[Start of Attachment]

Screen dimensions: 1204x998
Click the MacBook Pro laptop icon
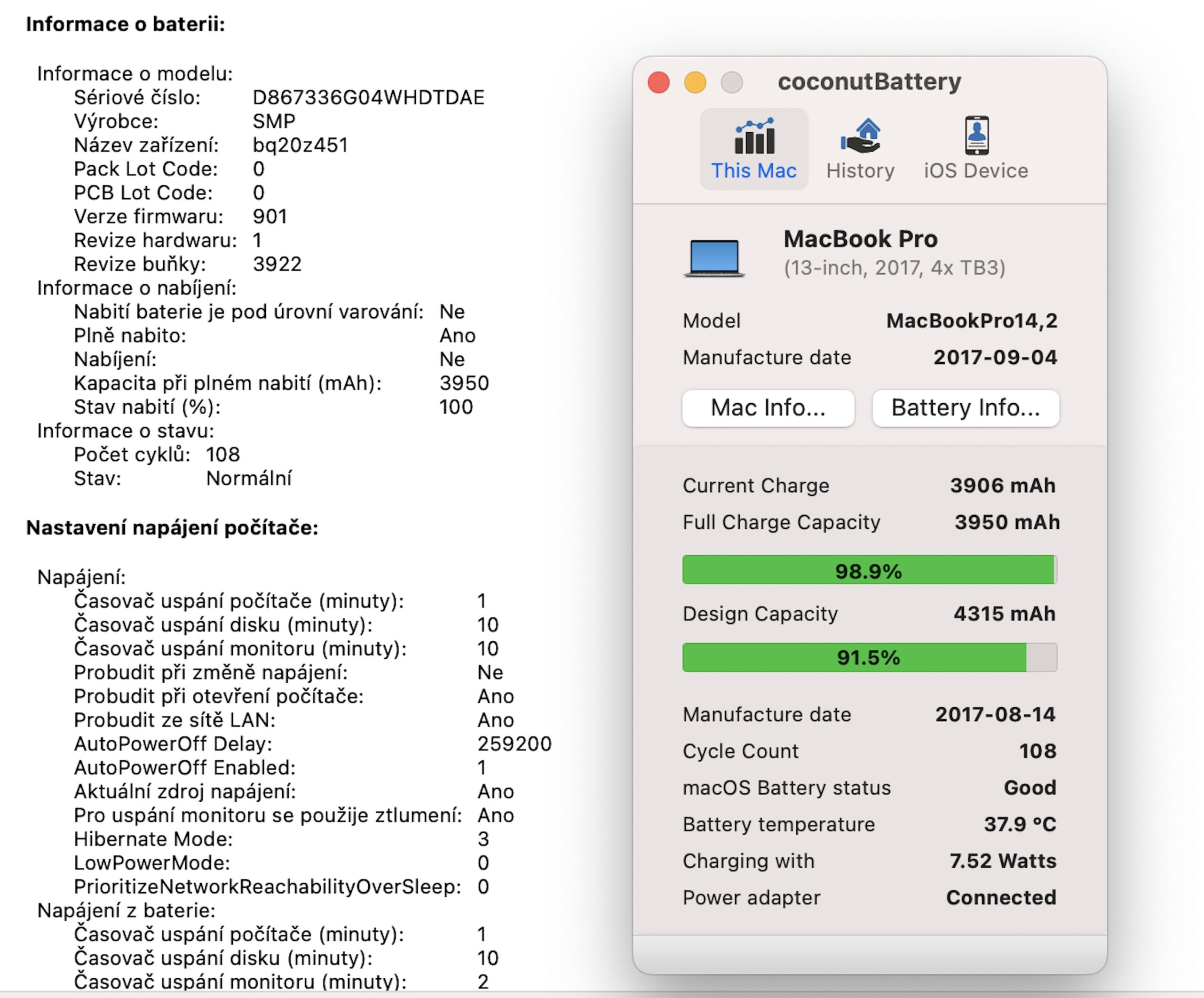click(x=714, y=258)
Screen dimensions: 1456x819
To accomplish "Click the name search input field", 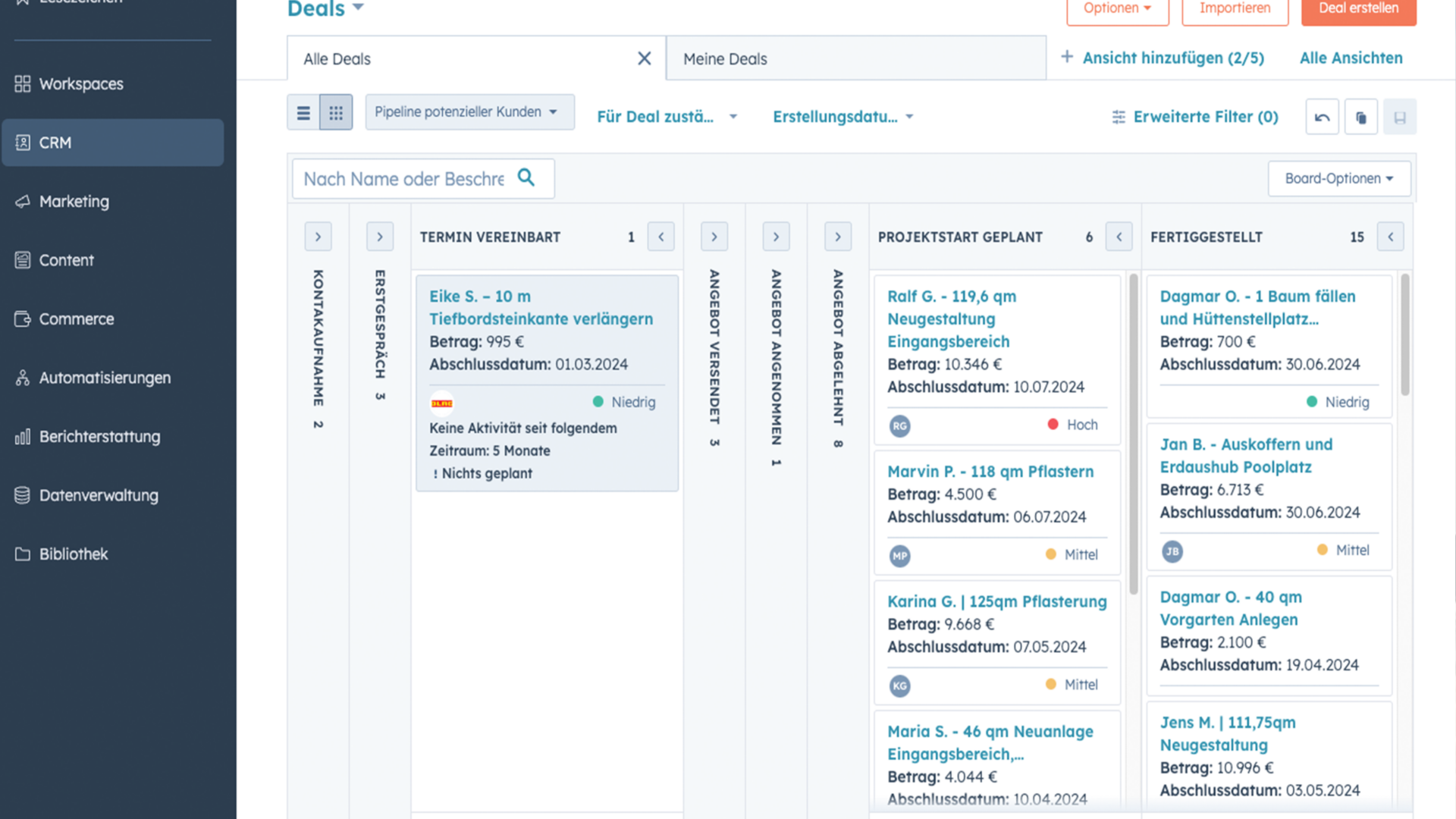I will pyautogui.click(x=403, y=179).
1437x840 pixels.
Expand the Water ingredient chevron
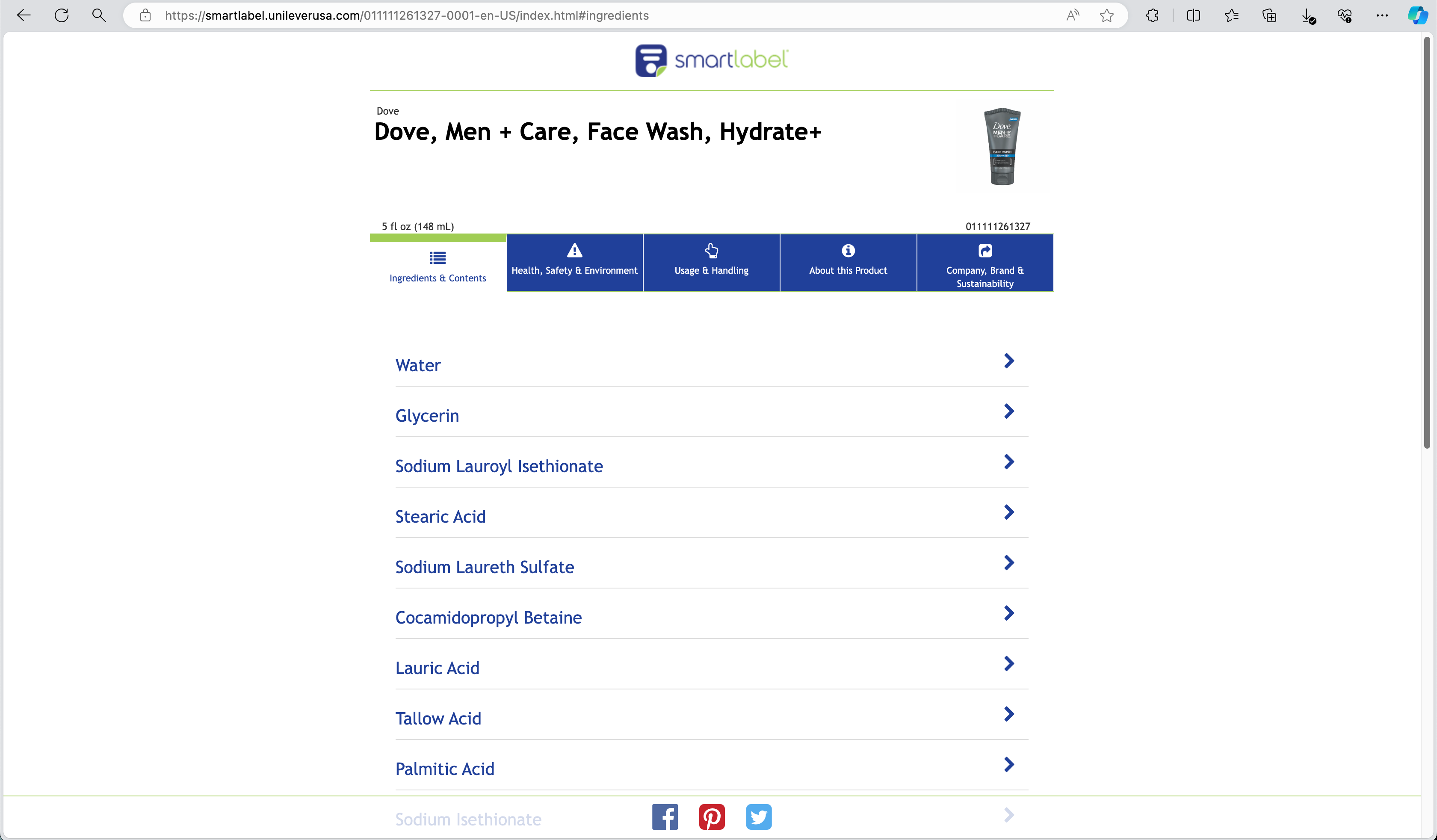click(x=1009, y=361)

[End of Attachment]

What is needed is an exact copy of the lines from the one with "1437x840 pixels." through the end of the data above, both included, minus any pictures.

1437x840 pixels.
Expand the Water ingredient chevron
click(x=1009, y=361)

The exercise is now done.